Oggi, purtroppo, la situazione si sta riproponendo tal quale in una piccola ed efficiente università del nord, dove lo stesso figlio sta frequentando il corso di laurea magistrale! Anche adesso siamo almeno al quinto rifiuto con motivazioni ogni volta suggestive “vado in pensione e non ho tempo per le tesi”, “nel mio laboratorio accolgo solo gli studenti del mio corso”, “per me i sei mesi di tirocinio che propone l'università sono insufficienti”, et similia.

I vari ministri succedutisi al Miur ci hanno ripetuto per anni il refrain sull'importanza dei percorsi scuola/lavoro, ebbene, pensate che qualche docente, per il tirocinio, abbia voluto far da tramite con un ente di ricerca, un Irccs o un'azienda privata? Nient'affatto.

C’è da chiedersi se per un docente fare da relatore a un tesista esuli dai compiti per cui viene retribuito.

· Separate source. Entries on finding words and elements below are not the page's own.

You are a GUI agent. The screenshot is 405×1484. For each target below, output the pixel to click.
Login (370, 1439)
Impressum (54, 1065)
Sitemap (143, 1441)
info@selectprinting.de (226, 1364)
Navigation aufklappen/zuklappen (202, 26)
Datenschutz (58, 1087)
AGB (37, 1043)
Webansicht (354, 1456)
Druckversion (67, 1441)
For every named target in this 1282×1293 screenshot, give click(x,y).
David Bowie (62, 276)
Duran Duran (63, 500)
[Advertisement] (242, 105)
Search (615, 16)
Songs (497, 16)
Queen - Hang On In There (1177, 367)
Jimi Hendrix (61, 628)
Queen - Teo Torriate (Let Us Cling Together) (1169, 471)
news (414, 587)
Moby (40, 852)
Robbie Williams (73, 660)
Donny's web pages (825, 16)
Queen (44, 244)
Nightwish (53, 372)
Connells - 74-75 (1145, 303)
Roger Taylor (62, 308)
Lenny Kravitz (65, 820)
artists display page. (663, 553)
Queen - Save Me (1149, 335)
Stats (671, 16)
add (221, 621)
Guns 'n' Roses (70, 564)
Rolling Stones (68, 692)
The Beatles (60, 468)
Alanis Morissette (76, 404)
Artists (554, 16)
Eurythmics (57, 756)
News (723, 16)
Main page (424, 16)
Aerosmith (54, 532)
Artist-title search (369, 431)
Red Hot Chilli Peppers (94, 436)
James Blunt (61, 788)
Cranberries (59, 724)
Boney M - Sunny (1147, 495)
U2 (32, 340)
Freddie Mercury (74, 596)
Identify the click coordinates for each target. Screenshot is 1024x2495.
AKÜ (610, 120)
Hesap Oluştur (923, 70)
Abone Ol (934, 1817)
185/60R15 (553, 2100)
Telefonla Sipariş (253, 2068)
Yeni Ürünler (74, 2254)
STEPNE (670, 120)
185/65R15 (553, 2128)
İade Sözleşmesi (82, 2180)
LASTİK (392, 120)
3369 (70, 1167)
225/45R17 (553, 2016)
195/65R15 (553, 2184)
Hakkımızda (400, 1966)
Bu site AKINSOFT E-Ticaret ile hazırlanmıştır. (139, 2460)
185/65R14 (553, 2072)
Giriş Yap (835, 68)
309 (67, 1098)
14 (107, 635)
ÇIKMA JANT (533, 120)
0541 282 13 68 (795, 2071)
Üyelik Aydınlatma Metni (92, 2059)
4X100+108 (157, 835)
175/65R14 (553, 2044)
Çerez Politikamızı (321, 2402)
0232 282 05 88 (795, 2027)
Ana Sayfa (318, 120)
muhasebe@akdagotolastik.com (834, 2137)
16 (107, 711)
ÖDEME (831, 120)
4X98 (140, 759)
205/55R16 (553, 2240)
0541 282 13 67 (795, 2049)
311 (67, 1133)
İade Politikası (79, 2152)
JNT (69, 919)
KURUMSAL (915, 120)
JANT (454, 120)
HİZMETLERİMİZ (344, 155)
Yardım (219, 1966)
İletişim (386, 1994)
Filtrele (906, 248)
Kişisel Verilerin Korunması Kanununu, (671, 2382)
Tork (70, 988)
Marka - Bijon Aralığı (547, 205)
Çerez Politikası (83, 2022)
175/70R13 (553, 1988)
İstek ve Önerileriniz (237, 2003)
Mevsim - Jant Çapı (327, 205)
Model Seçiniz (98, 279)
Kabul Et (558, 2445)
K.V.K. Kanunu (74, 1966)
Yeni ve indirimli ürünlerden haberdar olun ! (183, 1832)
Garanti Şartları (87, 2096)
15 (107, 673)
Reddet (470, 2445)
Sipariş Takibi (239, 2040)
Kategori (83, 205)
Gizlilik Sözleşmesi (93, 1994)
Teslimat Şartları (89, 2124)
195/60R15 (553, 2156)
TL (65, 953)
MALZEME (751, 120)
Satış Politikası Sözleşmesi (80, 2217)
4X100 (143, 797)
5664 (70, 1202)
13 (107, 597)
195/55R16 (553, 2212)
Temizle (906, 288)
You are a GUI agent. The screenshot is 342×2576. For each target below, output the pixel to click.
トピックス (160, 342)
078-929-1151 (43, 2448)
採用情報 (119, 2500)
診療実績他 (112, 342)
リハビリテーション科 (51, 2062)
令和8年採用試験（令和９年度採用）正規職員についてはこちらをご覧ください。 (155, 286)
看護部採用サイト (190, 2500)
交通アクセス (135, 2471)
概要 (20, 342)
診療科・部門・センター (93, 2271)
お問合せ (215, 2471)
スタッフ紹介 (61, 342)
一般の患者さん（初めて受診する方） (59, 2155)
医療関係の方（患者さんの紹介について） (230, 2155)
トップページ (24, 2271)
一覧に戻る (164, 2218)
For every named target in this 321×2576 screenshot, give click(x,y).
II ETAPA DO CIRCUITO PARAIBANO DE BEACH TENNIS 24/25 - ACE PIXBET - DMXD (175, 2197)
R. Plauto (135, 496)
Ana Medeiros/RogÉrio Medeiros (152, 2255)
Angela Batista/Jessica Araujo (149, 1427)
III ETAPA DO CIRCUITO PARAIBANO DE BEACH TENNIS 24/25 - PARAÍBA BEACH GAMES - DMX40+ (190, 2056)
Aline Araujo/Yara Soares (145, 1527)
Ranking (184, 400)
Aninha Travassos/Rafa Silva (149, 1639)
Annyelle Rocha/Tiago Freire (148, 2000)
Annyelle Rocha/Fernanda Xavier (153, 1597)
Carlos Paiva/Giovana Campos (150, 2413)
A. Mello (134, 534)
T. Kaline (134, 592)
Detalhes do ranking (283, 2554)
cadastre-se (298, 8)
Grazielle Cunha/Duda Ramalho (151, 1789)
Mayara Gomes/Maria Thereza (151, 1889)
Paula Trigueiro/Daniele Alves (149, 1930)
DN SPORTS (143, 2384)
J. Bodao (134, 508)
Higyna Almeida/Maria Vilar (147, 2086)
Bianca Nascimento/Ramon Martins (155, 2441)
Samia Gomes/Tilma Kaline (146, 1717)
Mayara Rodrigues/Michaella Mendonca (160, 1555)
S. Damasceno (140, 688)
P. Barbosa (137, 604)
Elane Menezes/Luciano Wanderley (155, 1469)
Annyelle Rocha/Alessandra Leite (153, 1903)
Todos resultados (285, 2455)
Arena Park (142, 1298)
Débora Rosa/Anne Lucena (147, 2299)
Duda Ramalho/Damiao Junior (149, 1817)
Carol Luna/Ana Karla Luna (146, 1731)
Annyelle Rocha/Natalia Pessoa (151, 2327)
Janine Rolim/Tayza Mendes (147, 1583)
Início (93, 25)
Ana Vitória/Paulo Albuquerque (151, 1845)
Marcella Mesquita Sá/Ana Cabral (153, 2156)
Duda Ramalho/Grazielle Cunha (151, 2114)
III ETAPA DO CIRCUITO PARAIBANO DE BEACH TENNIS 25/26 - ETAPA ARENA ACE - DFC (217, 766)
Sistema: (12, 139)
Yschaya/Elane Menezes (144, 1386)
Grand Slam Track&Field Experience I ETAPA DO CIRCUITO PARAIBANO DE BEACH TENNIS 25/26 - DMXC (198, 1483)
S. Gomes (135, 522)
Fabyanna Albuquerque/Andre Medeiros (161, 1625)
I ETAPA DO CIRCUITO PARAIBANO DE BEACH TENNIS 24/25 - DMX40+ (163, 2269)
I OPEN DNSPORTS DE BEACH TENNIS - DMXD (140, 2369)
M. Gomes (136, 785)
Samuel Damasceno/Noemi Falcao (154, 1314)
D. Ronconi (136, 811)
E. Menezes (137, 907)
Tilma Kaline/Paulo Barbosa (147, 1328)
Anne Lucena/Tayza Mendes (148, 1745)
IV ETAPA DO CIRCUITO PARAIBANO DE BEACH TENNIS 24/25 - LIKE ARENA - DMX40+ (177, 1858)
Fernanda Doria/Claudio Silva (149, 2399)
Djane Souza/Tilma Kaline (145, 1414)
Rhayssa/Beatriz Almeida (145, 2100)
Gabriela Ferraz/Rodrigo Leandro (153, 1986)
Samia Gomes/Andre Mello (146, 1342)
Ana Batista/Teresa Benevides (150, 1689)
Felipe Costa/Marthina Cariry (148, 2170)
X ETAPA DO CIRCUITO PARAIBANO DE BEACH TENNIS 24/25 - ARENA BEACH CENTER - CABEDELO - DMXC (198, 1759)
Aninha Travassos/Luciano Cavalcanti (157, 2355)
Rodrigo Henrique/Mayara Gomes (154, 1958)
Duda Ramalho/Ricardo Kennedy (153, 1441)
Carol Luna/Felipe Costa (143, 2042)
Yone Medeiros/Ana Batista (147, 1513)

So bene che, di contro, ci sono moltissimi professori attenti alle esigenze degli studenti e per questo mi chiedo se è così difficile per i Rettori fare una circolare per rammentare, soprattutto ai docenti recalcitranti, che quello di assistere gli studenti nella redazione della tesi è un preciso dovere?

E dire che il Rettore dell'università in cui mio figlio, nonostante una media che va oltre il 30, non riesce a fare il tirocinio e la tesi di laurea, proprio lunedì scorso su Repubblica si vantava di aver inserito nel suo ateneo insegnamenti che preparano alla medicina del XXI secolo e di aver istituito il corso di medicina Harvey interamente in inglese, il primo in Italia, così innovativo da attrarre due terzi degli studenti dall'estero.

Ma quegli studenti, al pari di altri sono stati informati delle possibili difficoltà che avranno per vedersi assegnare una tesi?

E la ministra ne è al corrente? E se sì, perché non interviene per tutelare i diritti degli studenti?

Forse perché l’Italia da tempo non è più un Paese per giovani?